11/15/2024
By Danielle Fretwell

The Francis College of Engineering, Department of Civil and Environmental Engineering, invites you to attend a Doctoral Dissertation defense by Majed K. Abdulghani on: Multi-Objective Risk Optimization Model for Medical Waste Collection in Urban Environments

Candidate Name: Majed K. Abdulghani
Degree: Doctoral
Defense Date: Wednesday, November 20, 2024
Time: 12 - 2 p.m.
Location: Remote.
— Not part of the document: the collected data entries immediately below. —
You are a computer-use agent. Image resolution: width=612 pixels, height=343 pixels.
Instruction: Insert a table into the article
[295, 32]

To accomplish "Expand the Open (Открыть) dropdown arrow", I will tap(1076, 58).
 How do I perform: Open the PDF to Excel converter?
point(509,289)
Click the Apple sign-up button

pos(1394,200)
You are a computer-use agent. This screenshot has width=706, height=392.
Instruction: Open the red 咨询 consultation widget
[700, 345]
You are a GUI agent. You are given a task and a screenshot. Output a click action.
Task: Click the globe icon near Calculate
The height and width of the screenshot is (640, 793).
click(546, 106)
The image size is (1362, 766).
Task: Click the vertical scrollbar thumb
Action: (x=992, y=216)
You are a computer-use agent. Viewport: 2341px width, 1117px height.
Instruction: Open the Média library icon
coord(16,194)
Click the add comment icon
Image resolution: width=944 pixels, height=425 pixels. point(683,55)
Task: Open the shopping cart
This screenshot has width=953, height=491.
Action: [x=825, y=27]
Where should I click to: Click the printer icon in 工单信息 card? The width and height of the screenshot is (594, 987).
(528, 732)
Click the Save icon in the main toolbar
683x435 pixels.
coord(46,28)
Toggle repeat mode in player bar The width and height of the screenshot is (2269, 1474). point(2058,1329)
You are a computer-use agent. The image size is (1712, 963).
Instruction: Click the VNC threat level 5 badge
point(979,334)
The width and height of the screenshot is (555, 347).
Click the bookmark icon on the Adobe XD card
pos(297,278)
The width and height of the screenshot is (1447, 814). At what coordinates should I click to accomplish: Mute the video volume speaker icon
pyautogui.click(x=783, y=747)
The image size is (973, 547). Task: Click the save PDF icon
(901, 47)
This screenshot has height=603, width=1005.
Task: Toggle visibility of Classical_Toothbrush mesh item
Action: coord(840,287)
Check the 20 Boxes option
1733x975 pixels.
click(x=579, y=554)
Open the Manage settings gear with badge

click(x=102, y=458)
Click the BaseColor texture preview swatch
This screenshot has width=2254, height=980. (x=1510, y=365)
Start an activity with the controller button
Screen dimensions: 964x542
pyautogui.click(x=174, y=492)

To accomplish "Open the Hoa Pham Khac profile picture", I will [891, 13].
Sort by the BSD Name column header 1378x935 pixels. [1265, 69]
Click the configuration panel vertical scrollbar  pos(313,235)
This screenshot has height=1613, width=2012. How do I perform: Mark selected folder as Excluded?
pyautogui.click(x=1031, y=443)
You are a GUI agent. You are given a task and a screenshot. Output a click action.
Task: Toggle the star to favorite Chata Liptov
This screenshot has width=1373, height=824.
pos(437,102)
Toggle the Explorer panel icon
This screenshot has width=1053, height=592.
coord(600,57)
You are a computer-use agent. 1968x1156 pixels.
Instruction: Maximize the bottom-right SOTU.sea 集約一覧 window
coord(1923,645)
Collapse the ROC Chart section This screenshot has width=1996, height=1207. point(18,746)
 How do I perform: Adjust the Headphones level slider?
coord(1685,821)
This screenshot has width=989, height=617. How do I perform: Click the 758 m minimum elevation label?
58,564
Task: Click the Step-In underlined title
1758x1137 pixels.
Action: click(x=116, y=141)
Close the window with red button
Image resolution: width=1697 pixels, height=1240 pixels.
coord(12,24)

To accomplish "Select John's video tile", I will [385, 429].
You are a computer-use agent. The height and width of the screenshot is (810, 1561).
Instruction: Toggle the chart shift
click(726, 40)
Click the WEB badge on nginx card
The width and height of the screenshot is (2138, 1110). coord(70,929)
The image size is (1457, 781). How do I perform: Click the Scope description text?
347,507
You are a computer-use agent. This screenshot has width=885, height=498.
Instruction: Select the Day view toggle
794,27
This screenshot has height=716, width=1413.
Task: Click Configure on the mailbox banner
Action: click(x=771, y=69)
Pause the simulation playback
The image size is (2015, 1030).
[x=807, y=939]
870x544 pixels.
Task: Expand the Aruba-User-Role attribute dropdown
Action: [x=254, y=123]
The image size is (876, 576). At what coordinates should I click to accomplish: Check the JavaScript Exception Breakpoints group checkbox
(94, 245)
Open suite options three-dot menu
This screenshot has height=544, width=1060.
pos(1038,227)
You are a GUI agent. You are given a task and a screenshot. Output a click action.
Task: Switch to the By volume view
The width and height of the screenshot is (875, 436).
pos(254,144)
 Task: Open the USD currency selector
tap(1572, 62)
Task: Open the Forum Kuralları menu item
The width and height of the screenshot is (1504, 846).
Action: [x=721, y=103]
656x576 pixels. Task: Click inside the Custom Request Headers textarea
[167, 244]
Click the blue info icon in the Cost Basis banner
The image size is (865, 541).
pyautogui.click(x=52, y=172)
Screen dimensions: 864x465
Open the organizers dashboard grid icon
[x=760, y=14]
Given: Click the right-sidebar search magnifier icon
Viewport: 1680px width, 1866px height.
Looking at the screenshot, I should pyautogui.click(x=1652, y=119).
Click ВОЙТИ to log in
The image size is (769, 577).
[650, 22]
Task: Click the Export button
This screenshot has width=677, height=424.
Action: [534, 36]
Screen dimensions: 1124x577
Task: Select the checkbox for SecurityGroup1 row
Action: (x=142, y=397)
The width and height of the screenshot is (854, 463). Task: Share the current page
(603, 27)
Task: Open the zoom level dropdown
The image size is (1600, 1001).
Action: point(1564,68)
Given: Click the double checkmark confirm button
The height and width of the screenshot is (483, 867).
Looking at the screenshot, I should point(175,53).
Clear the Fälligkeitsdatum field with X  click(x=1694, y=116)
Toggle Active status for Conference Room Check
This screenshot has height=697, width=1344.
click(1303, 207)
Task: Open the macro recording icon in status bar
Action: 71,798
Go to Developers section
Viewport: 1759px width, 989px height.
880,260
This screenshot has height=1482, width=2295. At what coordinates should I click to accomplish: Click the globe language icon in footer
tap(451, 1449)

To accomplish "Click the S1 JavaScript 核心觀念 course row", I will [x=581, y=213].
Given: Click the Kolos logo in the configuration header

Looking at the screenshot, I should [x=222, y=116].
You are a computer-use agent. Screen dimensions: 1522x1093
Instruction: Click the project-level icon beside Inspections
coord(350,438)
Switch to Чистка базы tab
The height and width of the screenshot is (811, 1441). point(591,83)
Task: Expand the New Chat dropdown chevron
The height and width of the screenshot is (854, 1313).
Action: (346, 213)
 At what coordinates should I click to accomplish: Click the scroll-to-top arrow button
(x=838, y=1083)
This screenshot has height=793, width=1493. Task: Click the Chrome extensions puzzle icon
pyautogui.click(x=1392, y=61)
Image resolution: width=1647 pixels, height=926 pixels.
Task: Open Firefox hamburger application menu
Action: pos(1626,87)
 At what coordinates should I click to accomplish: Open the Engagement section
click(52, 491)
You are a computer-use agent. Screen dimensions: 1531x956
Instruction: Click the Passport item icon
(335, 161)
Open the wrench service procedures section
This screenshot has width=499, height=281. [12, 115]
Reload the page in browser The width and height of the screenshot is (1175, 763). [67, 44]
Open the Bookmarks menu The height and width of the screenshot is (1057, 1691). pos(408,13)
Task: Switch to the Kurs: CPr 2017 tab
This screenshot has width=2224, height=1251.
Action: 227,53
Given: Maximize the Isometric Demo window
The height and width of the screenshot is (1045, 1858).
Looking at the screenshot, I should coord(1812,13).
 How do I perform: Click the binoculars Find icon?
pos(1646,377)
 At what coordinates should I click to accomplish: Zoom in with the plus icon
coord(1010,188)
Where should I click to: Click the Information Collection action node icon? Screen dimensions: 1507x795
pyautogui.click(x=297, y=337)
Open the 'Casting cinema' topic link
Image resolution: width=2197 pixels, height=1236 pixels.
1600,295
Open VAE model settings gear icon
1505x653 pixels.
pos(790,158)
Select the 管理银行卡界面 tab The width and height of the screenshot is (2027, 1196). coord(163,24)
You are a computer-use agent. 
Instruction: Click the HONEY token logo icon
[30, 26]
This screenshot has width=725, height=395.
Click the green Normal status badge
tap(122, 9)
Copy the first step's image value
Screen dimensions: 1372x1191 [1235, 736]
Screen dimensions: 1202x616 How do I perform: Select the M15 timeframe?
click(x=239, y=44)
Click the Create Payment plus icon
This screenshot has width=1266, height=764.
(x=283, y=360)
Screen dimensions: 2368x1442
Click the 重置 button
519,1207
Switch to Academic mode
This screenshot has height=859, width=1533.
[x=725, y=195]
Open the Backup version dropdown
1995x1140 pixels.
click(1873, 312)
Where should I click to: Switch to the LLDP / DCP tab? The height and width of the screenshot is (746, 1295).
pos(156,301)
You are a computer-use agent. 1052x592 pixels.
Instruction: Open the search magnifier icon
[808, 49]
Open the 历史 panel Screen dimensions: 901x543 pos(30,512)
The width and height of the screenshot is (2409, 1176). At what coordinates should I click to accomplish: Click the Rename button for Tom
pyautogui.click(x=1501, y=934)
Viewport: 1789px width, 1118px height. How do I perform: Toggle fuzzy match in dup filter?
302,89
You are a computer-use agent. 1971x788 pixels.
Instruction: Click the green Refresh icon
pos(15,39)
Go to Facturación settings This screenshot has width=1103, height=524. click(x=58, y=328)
Please email the advisor (Polichronis_Stamatiadis@uml.edu) and student (Majed_Abdulghani@student.uml.edu) for link.

Committee:
Advisor: Polichronis Stamatiadis Ph.D., Associate Professor, Civil and Environmental Engineering, UMass Lowell

Committee Members*
1. Nathan H. Gartner, Sc.D., Professor Emeritus, Civil and Environmental Engineering, UMass Lowell
2. Yuanchang Xie Ph.D., Professor, Civil and Environmental Engineering, UMass Lowell
3. Badr O. Johar Ph.D, CEO, Mechanical and Industrial Engineering, Northeastern University

Brief Abstract:
This dissertation proposes a Multi-Objective Optimization model for addressing the challenges in current medical waste management systems in rapidly developing urban settings. Rapid urbanization, driven by the increasing difficulty of waste management in healthcare facilities, poses significant risks to public health and the environment. To confront these challenges, this research develops an optimization model for the collection and transportation of medical waste from a variety of healthcare facilities.

The model balances the dual objectives of minimizing operational costs, as well as, of minimizing risks associated with untimely waste collection and addressing economic and public health concerns. It employs a mixed-integer linear programming (MILP) approach, computational productivity, and scalability using decomposition strategies and parallel computing.

An extensive case study of several healthcare institutions in a rapidly growing urban area thoroughly appraised the model's effectiveness. The results confirmed substantial improvements over existing methods in risk reduction.